Mary Cabaniss White


Contributed by Jackye Penney

The Houston Chronicle
August 1942

The author of this article was Mydell Compton Kilgore. She was the daughter of Felix and Bruce Compton, and the wife of C.P. Kilgore of Dew. Mydell, her parents and her grandmother, Mrs. Evans went on the trip to Yellowstone along with the AH and Mary White Family when she was a child (1923.)

(Caption under photo)
One cane pole plus one can of bait plus one creek equals fish to "Aunt Mary" White--at 75, she's the champ.

Dew, Texas, Aug. 16. --Paradise for rugged "Aunt Mary" White of Dew consists simply of this: One old cane pole, plenty of crawfish bait, just any creek, and someone to take fishing.

For over half a century the 75 year-old woman has fished at every opportunity. She has worked hard and has reared nine children, yet she has always found time to cast a hook in some small stream.

One cane pole plus one can of bait plus one creek equals fish to "Aunt Mary" White--at 75, she's the champ.Never using expensive rods and reels, Mrs. White has often answered inquiries of "Havin' any luck?" with a string of 50 fish a day. With worms, or crawfish bait, she has caught many several-pound drums, perch, pike and trout in streams where any catch was a prize. 

Aunt Mary's family bows to her ability as a "fisherwoman." Her nine children, 30 grandchildren and 22 great-grandchildren may try their hands, but she can outfish them all. 

Mrs. White has caught thousands of fish in her lifetime, she estimates, just for the fun of it. "If they were all stacked in one pile,"  she said, "they would fill the largest room of any house." Then she laughed, "but my folks tell me not to brag."

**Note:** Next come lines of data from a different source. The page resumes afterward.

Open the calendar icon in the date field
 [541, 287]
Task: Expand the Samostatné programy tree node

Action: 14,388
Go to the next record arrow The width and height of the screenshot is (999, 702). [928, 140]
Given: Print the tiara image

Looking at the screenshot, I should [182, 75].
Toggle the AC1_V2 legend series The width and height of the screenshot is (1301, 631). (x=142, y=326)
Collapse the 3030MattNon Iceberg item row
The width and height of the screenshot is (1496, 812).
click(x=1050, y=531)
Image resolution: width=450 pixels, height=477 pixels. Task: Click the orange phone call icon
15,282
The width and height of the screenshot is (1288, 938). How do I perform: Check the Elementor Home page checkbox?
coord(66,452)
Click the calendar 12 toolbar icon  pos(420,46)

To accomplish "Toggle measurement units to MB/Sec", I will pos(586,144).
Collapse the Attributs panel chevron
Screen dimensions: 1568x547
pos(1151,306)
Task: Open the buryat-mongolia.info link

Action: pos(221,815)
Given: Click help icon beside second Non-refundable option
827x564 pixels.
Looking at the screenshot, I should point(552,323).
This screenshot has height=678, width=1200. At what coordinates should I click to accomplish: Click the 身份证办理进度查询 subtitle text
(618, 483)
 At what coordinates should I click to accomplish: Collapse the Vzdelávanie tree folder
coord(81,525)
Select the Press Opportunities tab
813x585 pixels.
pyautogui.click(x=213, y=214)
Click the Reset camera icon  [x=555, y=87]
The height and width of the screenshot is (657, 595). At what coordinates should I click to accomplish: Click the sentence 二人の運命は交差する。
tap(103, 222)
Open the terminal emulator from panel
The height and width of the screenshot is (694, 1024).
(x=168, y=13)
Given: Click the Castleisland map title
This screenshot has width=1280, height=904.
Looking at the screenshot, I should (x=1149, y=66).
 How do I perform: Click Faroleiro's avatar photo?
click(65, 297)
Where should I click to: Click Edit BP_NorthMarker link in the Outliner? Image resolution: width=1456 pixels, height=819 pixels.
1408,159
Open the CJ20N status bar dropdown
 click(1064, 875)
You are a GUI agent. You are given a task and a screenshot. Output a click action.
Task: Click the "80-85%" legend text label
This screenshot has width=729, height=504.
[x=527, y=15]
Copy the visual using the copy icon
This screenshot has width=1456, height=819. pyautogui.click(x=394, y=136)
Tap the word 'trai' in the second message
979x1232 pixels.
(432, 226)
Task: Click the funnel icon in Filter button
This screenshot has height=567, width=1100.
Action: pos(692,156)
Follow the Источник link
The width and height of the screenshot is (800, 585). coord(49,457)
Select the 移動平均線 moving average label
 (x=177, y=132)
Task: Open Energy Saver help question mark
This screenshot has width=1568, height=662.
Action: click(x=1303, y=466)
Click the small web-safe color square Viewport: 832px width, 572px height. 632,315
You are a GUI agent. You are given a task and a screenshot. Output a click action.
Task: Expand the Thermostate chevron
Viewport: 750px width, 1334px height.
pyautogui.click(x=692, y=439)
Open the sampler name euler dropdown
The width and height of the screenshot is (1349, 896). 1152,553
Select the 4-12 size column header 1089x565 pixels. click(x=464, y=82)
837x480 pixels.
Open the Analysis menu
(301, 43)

Love of fishing came from her father, Aunt Mary said. He fished so much that his wife complained. After early successes, she chose her outdoor interest as a lifetime hobby.

Fazed By Nothing.

People who fish with Aunt Mary may expect anything, her family points out. Until a few years ago, she led many frightened fishermen over logs across deep creeks. Stories are told of her crossing streams by walking on logs already, knee-deep under water. 

Once she kept on fishing during a storm in Arkansas. "Wind swept through the pine trees," the white-haired woman related, "limbs were falling thick all around, but I went home with a string of fish."

Aunt Mary always fishes until dark regardless of wind, rain and mosquitoes. The mosquitoes she simply blows away, she said. She demonstrated with a quick puff from each side of her mouth. 

The only time Aunt Mary ever strayed from her "plain fishing" was 18 years ago this summer on a trip to Yellowstone Park. In Wyoming she borrowed a tourist's rod and reel and caught nothing but sorry fish, she recalled. She had rather have her own cane pole, a hook and a lead sinker with not even a cork.

Catch 'Em Any Time.

Mrs. White disagrees with her uncle, Jess Cabaniss, who used to say, "wind from the east, fish bite the least; wind from the south, blow bait from the mouth; wind from the west, fish bite the best; wind from the north, no bites at all." She can catch 'em any time, she said.

She does not believe in spitting on her hook for luch. "And holding your mouth right has nothing to do with it," she asserted.

"I go down to the creek," Aunt Mary declared, "with the belief that God will give me the strength and knowledge to catch fish, and he does." Her favorite part of the Bible is the story of Christ guiding the fisherman.

Still fishing at every chance, Mrs. White has found that the way to remain active is just the determination to keep going.

Always Worked Hard.

She has kept going for these 75 years. She not only has reared a large family, but also has cooked syrup, tied oats and pulled fodder. Aunt Mary has built rail fences and hauled freight. She has picked cotton and even ginned it. 

Sixteen years of married life in Arkansas saw Aunt Mary's best fishing and her hardest work. It was then that she and a negro woman ginned cotton. They drove two teams of horses to levers that furnished the gin power. When her feet became so tired from continuous walking that she could hardly move on, her job had just begun. It was then time to put the cotton into the press and finally see two bales produced in a day.

Aunt Mary would enjoy telling you all about her life. But the sun is shining. The air is still. She had rather take you fishing.